§ Goal of the exercise: Copy the lines of data from the one containing "I will 211,260." through the end of the data, inclusive, reproducing each line exactly.

+++ Given records +++

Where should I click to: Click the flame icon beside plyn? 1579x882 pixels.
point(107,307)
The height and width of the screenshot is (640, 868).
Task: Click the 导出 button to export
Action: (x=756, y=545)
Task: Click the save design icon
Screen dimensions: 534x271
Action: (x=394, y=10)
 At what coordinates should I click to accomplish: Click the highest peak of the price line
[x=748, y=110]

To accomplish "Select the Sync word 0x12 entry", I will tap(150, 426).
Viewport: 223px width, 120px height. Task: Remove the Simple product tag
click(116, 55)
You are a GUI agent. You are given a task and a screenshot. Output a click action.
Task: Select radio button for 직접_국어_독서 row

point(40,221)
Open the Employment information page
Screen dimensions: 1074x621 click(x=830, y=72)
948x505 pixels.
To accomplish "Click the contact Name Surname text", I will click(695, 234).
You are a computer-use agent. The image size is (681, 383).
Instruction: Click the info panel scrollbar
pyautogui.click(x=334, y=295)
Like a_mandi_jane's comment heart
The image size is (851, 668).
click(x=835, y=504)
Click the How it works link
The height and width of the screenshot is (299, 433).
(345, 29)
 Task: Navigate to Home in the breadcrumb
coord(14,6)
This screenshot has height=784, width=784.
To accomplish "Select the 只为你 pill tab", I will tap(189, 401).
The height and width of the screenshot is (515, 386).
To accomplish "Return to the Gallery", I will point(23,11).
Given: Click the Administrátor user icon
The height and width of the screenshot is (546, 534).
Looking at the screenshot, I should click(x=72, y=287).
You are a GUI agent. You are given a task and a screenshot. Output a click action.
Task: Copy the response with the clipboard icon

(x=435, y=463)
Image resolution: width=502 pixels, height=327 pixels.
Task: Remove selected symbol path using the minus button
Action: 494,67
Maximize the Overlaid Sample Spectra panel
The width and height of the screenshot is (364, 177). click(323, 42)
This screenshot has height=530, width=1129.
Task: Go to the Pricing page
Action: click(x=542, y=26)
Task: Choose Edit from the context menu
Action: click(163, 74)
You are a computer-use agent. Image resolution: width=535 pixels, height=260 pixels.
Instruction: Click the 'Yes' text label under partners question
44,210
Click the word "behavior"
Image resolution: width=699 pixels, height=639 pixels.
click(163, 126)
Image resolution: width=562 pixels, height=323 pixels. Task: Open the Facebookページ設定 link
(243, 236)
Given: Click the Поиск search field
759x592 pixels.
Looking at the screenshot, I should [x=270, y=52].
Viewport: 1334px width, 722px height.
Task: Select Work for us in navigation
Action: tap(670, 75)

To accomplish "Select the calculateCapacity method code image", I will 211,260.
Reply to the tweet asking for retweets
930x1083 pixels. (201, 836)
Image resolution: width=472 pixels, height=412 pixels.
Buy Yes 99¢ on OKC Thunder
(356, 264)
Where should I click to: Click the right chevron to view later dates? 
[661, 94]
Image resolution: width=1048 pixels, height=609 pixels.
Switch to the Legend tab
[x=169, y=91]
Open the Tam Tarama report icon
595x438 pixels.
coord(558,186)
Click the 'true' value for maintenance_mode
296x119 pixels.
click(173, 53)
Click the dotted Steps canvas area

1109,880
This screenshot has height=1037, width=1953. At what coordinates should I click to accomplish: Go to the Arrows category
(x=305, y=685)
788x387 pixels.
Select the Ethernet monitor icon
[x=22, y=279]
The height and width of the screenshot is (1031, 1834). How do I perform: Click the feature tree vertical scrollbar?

+++

§ Response to the task:
To accomplish "Select the calculateCapacity method code image", I will 211,260.
Reply to the tweet asking for retweets
930x1083 pixels. (201, 836)
Image resolution: width=472 pixels, height=412 pixels.
Buy Yes 99¢ on OKC Thunder
(356, 264)
Where should I click to: Click the right chevron to view later dates? 
[661, 94]
Image resolution: width=1048 pixels, height=609 pixels.
Switch to the Legend tab
[x=169, y=91]
Open the Tam Tarama report icon
595x438 pixels.
coord(558,186)
Click the 'true' value for maintenance_mode
296x119 pixels.
click(173, 53)
Click the dotted Steps canvas area

1109,880
This screenshot has height=1037, width=1953. At what coordinates should I click to accomplish: Go to the Arrows category
(x=305, y=685)
788x387 pixels.
Select the Ethernet monitor icon
[x=22, y=279]
The height and width of the screenshot is (1031, 1834). How do I perform: Click the feature tree vertical scrollbar?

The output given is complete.